DATA EXTRACTS
++++++++

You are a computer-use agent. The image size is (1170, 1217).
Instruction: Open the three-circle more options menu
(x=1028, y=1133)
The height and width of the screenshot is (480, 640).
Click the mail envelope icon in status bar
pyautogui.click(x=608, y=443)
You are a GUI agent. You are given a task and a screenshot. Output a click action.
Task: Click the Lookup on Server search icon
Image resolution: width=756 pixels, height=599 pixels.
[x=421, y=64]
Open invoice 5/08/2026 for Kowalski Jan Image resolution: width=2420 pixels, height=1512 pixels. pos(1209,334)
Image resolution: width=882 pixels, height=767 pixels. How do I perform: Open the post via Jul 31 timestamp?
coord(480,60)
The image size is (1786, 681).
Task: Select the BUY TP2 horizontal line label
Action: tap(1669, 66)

++++++++

EXERCISE REQUIREMENTS
Find the line with "Image resolution: width=882". Transcribe it and every line after it exactly, through the end of the records above, and nothing else.

WRITTEN SOLUTION
Image resolution: width=882 pixels, height=767 pixels. How do I perform: Open the post via Jul 31 timestamp?
coord(480,60)
The image size is (1786, 681).
Task: Select the BUY TP2 horizontal line label
Action: tap(1669, 66)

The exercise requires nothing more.